> Action item
Your task is to print all of the data word for word.

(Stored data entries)
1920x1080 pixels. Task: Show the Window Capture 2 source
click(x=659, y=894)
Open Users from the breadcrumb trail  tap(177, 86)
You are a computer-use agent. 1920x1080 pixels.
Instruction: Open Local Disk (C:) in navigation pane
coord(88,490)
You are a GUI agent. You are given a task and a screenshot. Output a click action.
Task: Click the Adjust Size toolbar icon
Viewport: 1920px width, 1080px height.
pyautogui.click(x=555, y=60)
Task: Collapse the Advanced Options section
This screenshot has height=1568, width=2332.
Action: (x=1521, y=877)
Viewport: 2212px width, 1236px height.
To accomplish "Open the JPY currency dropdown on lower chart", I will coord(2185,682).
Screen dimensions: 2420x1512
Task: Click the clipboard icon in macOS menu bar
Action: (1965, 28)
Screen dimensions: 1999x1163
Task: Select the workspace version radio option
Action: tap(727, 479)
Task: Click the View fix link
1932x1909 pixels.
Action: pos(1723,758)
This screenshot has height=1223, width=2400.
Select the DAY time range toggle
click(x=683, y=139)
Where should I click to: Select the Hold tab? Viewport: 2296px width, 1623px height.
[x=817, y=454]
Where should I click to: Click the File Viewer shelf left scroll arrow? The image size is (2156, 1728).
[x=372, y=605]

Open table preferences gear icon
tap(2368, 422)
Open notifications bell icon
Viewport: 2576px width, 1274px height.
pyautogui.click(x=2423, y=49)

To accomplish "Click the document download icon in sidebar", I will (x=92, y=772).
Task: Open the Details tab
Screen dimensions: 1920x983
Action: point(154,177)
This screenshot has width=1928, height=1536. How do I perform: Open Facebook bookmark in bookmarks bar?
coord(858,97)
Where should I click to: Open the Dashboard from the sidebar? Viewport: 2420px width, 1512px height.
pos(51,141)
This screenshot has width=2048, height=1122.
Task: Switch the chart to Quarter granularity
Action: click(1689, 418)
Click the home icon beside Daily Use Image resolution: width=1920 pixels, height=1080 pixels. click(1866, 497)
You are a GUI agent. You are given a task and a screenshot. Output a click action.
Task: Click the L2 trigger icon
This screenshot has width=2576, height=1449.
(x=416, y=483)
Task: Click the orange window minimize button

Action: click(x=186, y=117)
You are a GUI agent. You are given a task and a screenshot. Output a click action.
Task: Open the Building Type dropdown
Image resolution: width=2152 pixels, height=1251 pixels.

> Reply to the task
1920x1080 pixels. Task: Show the Window Capture 2 source
click(x=659, y=894)
Open Users from the breadcrumb trail  tap(177, 86)
You are a computer-use agent. 1920x1080 pixels.
Instruction: Open Local Disk (C:) in navigation pane
coord(88,490)
You are a GUI agent. You are given a task and a screenshot. Output a click action.
Task: Click the Adjust Size toolbar icon
Viewport: 1920px width, 1080px height.
pyautogui.click(x=555, y=60)
Task: Collapse the Advanced Options section
This screenshot has height=1568, width=2332.
Action: (x=1521, y=877)
Viewport: 2212px width, 1236px height.
To accomplish "Open the JPY currency dropdown on lower chart", I will coord(2185,682).
Screen dimensions: 2420x1512
Task: Click the clipboard icon in macOS menu bar
Action: (1965, 28)
Screen dimensions: 1999x1163
Task: Select the workspace version radio option
Action: tap(727, 479)
Task: Click the View fix link
1932x1909 pixels.
Action: pos(1723,758)
This screenshot has height=1223, width=2400.
Select the DAY time range toggle
click(x=683, y=139)
Where should I click to: Select the Hold tab? Viewport: 2296px width, 1623px height.
[x=817, y=454]
Where should I click to: Click the File Viewer shelf left scroll arrow? The image size is (2156, 1728).
[x=372, y=605]

Open table preferences gear icon
tap(2368, 422)
Open notifications bell icon
Viewport: 2576px width, 1274px height.
pyautogui.click(x=2423, y=49)

To accomplish "Click the document download icon in sidebar", I will (x=92, y=772).
Task: Open the Details tab
Screen dimensions: 1920x983
Action: point(154,177)
This screenshot has width=1928, height=1536. How do I perform: Open Facebook bookmark in bookmarks bar?
coord(858,97)
Where should I click to: Open the Dashboard from the sidebar? Viewport: 2420px width, 1512px height.
pos(51,141)
This screenshot has width=2048, height=1122.
Task: Switch the chart to Quarter granularity
Action: click(1689, 418)
Click the home icon beside Daily Use Image resolution: width=1920 pixels, height=1080 pixels. click(1866, 497)
You are a GUI agent. You are given a task and a screenshot. Output a click action.
Task: Click the L2 trigger icon
This screenshot has width=2576, height=1449.
(x=416, y=483)
Task: Click the orange window minimize button

Action: click(x=186, y=117)
You are a GUI agent. You are given a task and a screenshot. Output a click action.
Task: Open the Building Type dropdown
Image resolution: width=2152 pixels, height=1251 pixels.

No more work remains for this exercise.